TEXT SHOWN:
The Northwest Cannabis Solutions Satsop facility is a 50,000 sqft indoor cannabis growing facility at the Satsop Business Park in Satsop, Washington occupied by Northwest Cannabis Solutions, the largest I-502 legal cannabis grower in the State of Washington. The two-story facility was built in 1980 as part of the canceled Satsop Nuclear Power Plant complex built by WPPSS, also called "Whoops!", and was leased from the new owner, Port of Grays Harbor by Northwest Cannabis in October 2016. When the company was preparing to move in, in late 2016–early 2017, three new transformers were installed to furnish 9,000 amps for 2,000 grow lights and a robust HVAC plant. Over six million dollars in improvements were made by the lessee, who executed a five-year lease with options to extend 45 more years.

Cannex Capital owns Northwest Cannabis and trades on the Canadian Securities Exchange. According to Bloomberg News, it has "the highest trailing revenue of any publicly traded U.S. cannabis company" in 2017. Its other subsidiary, Brightleaf Developments, owns property and property leases.

Northwest Cannabis Solutions had over a million dollars a month in sales in 2016 and produced 8500 kg of wholesale cannabis in 2017. Processing occurs at the company's other location in Tumwater, near the Olympia Airport, employing 150 people in 2017. The new facility at Satsop was said to employ 60 to 70 more.

The Elma–Satsop area has had at least one other notable cannabis concern, Green Freedom.

SUPPLIED DATA:
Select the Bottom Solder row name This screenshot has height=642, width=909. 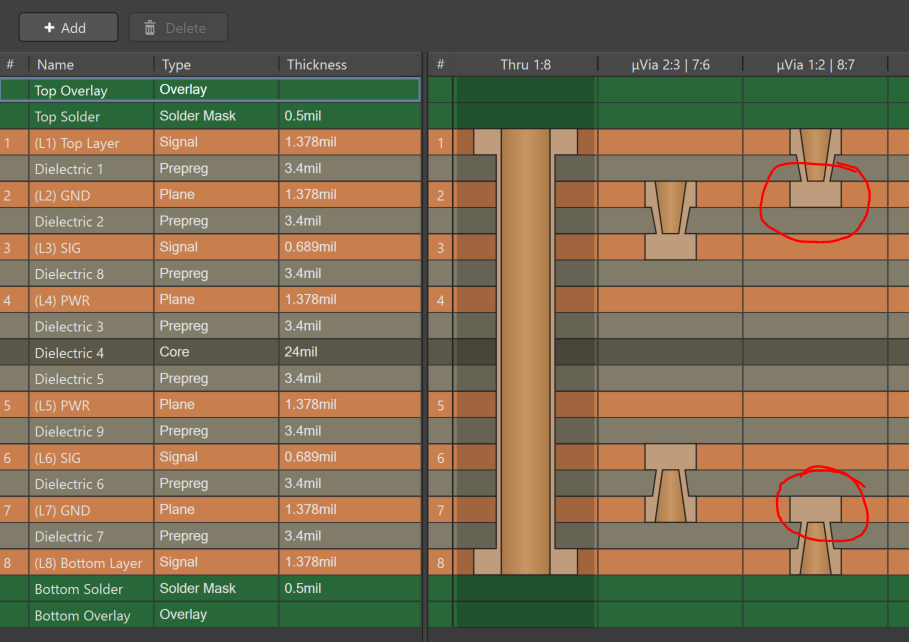pyautogui.click(x=79, y=589)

PROBLEM DETAILS: Reproduce the stretch from "Cannex Capital owns" through "concern, Green Freedom." in the text about the Satsop cannabis facility, copying it word for word.

ANSWER TO THE EXERCISE:
Cannex Capital owns Northwest Cannabis and trades on the Canadian Securities Exchange. According to Bloomberg News, it has "the highest trailing revenue of any publicly traded U.S. cannabis company" in 2017. Its other subsidiary, Brightleaf Developments, owns property and property leases.

Northwest Cannabis Solutions had over a million dollars a month in sales in 2016 and produced 8500 kg of wholesale cannabis in 2017. Processing occurs at the company's other location in Tumwater, near the Olympia Airport, employing 150 people in 2017. The new facility at Satsop was said to employ 60 to 70 more.

The Elma–Satsop area has had at least one other notable cannabis concern, Green Freedom.